На пятый или шестой день марша мы пришли к берегам большого озера. Здесь мы провели блаженный день. Озеро дремало во всей ширине своей, противоположный берег чуть был виден в дымке, на песчаных отмелях лежали тысячи людей. Здесь встретилось несколько арестантских этапов. На месте, где мы расположились, следы вчерашних костров показывали, что мы здесь были не первые. С утра мы купались, и среди плеска и возни чувствовали себя, как на пляже. Потом сушились на солнце и спали. Проснувшись, я констатировал, что у меня во время сна сняли очки с носа. Это сразу и очень резко изменило мою жизненную ситуацию. Я не сразу понял, как же мне теперь жить. Без очков я ничего не вижу. Я пошел к этапному начальнику просить, чтобы меня.посадили на телегу к больным. Но мест не было и, когда ряды двинулись, я сделал открытие, что можно идти не видя. Люди и предметы слились в туманное облако, земля под ногами клубилась, но страдать пришлось мне недолго. На второй день я откупил свои очки у вора за полотенце и пару носков. В ту минуту, когда у их одевал, я был счастлив и вполне примирен с жизнью.
Вечером 7-го дня открылся пред нами древний город архангельского севера, Каргополь, во всей красе своих куполов и колоколен, пятиглавого собора и белостенных монастырей. Город в лучах заходящего солнца сиял и горел, как видение летописного прошлого. Мы ночевали недалеко от города. И здесь, как на озерном берегу, тысячи арестантов лежали на смежных полях, отделенных вооруженной стражей. Мы могли двигаться только на отведенном нам участке поля. Шум стоял над полем точно это была цыганская ярмарка. Я не мог отвести глаз от панорамы города. Пока я глазел, совершилось неизбежное, и у меня украли мой чемодан. Я нашел его раскрытым и пустым, метрах в 50, в сторонке. Белье, верхние рубашки и прочие богатства из Пинска исчезли. Теперь уже можно было не бояться долгого этапа. Воров искать было не долго. Кампания урок невдалеке делила мои вещи. Я вступил с ними в переговоры, в результате которых один из них великодушным жестом бросил мне фотографию в рамке, — единственное, что им не было нужно из моих вещей. Я еще попробовал выпросить на смену одну рубаху. — «Иди-иди, — сказал, угрожающе приподымаясь, лупоглазый рябой парень, на котором в обтяжку сидел мой свитер, — а то по голове стукну». Я еще пошел пожаловаться стрелку, что было уже совсем глупо. Конвойный ходил взад и вперед по окраине поля и даже не подпустил меня к себе близко. Выслушав в чем дело, он махнул рукой: «Не мое это дело». Конвой отвечал пред властью за число з/к, а не за их собственность. Удивительно было не то, что украли, а то, что я дотащил свой чемодан до самого Каргополя.
Под стенами летописного града Каргополя отобрали из наших рядов всех больных и неспособных продолжать дорогу, и здесь я расстался с одним из братьев Куниных, с которыми сидел вместе с первого дня в пинской тюрьме. Старшего Купина положили в Каргопольский лагерный госпиталь, где он и закончил свою жизнь. Младший, от которого я унаследовал синий суконный армяк, умер, уже по освобождении из лагеря где-то в Центральной Азии. Так в общий итог шести миллионов еврейских жертв войны входят жертвы немецких и советских лагерей.

* ИСХОДНЫЕ ДАННЫЕ
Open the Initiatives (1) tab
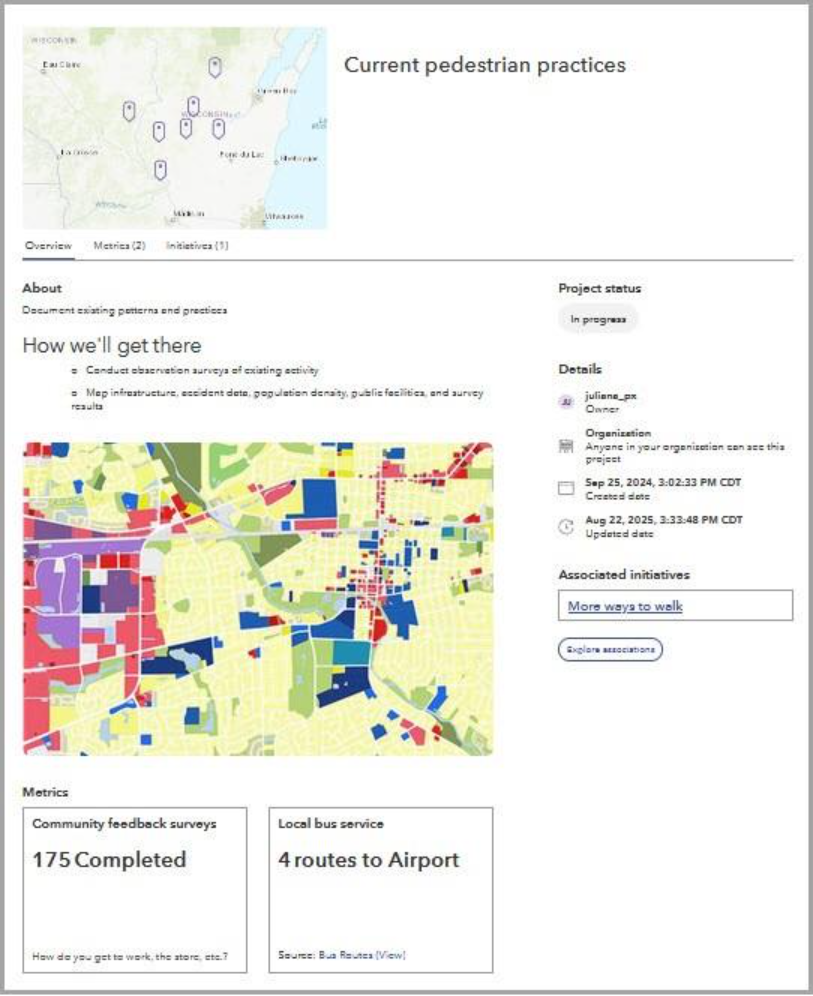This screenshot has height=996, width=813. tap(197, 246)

* ЗАДАНИЯ
1) Перескажите кратко, в виде списка, абзац извлечённого текста, который начинается словами «На пятый или шестой день марша». Сохраните его главные факты.
2) Допишите следующую часть воспоминаний об этапе через Каргополь, начиная сразу после их последней фразы.

* ОТВЕТЫ
1)
- На пятый или шестой день марша колонна вышла к большому озеру и провела там день отдыха.
- На песчаных отмелях лежали тысячи людей. Там встретилось несколько арестантских этапов, а следы вчерашних костров показывали, что здесь уже останавливались до них.
- С утра купались, потом сушились на солнце и спали.
- Во время сна у рассказчика сняли с носа очки, а без очков он ничего не видит.
- Он просил этапного начальника посадить его на телегу к больным, но мест не было. Пришлось идти почти вслепую.
- На второй день он выкупил очки у вора за полотенце и пару носков и почувствовал себя счастливым.

2)
Город Каргополь, чего мы тогда не знали, был центром Каргопольлага, и в значительной мере жил. на счет армии рабов, сосредоточенной в предприятиях и лагпунктах окрестности. Однако, в связи с войной совершился перевод правления Каргопольлага в Ерцево по Северной ж. д., и нам предстояло продолжать путь до Ерцева.
Утром следующего дня провели нас по улицам Каргополя. Вблизи город оказался, как Пудож, разоренным и бедным захолустьем, с ветхими деревянными домиками, улицей Ленина и жалким сквериком, где босые ребятишки играли в городки. Мы пропылили по улице Ленина, сопровождаемые скучающими взглядами каргопольских граждан, с которыми я бы не хотел поменяться, даже идя в арестантском строю, — и вышли на пристань.
В сумерки, после многочасового стояния в очереди, нас погрузили на пароход, и мы поплыли вниз по реке. Мы лежали на покатом помосте, вытянувшись, и отдыхали. Хорошо было ночью лежать на спине, закинув руки, и глядеть в беззвездное темное небо. Хорошо было днем под солнцем следить с помоста, как проплывали низкие берега и зеленые росистые луга. Мы чувствовали себя туристами — это была наша настоящая «поездка в неизвестность». За нами было уже 10 дней марша.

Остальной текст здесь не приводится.